The date went off without a hitch and the rest is history –some three kids and three decades later. The futuristic world written about in the book 1984 never came to pass, and there has since been three sequels to The Terminator and yet another scheduled to be released in July.  

I remember finding the movie to be innovative and thought-provoking, but I never thought I would live to see the day where technology could evolve to become a threat to all mankind.  The SciFi concept of Skynet and machines taking over the world just seemed too far-fetched.  

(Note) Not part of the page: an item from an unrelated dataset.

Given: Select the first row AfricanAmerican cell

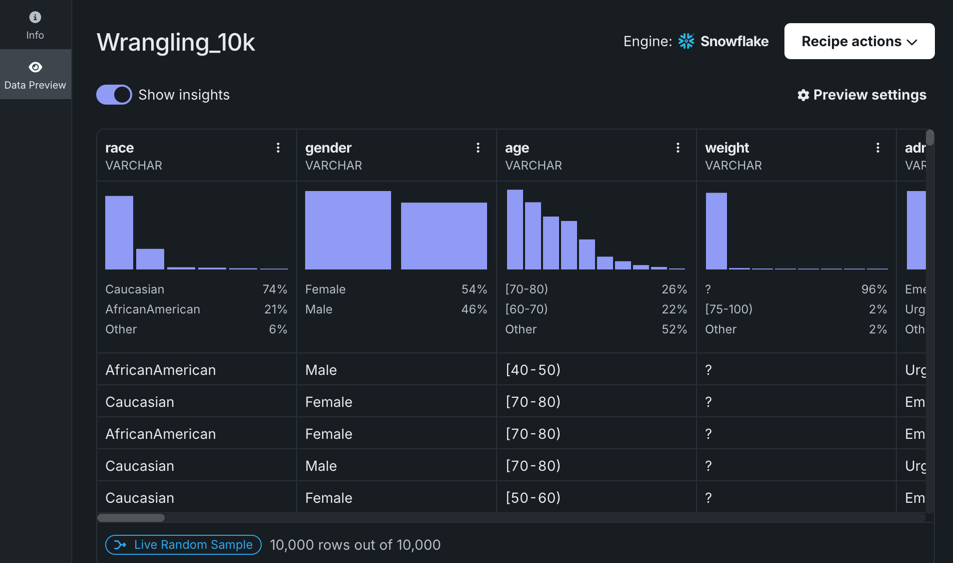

A lot has changed in the last 31 years as we now have robotic cars creeping through our neighborhoods snapping pictures of every square inch of our streets.  In the Middle East, pilotless drones now patrol the sky, dropping laser guided missiles at pinpoint precision on moving targets.  We have thermal imaging, facial recognition, speech recognition, and high-resolution satellite technology.  We now speak questions into our phones only to receive verbal replies within seconds. Our smart TVs and computers are now equipped with wireless WiFi technology that can also remember your preferences and make suggestions based on your patterns. 

Computers thinking like humans are just on the horizon, according to many futurologists.  At the pace in which the technology is evolving, by the year 2020 it’s not too implausible to see computers replacing many of our minimum wage jobs. A report in the USA Today recently claimed that an additional 1.2 million advanced robots are expected to be deployed in the U.S. by 2025.

Google co-founder Larry Page has been quoted saying: “The ultimate search engine will understand everything in the world.”   So they are not scanning every book to be read by people, but instead by AI (artificial intelligence).  

The U.S. military has already designed, tested and even used weaponry that can now assess and destroy a threat without human interaction.   Such technology is called lethal autonomous weapon systems, or killer robots; and this is where this stuff gets real.  

Even with all this technology, I really didn’t feel threatened until I read this headline: “Bill Gates is the latest brilliant person to warn artificial intelligence (AI) could kill us all.” As it now appears, the Microsoft co-founder and philanthropist has now joined two of the other most brilliant minds in this world, warning us of the dangers of AI. Famed physicist Stephen Hawking and Space X CEO Elon Musk were the others.

“I am in the camp that is concerned about super intelligence,” Gates wrote. “First, the machines will do a lot of jobs for us and not be super intelligent. That should be positive if we manage it well. A few decades after that, though, the intelligence is strong enough to be a concern.”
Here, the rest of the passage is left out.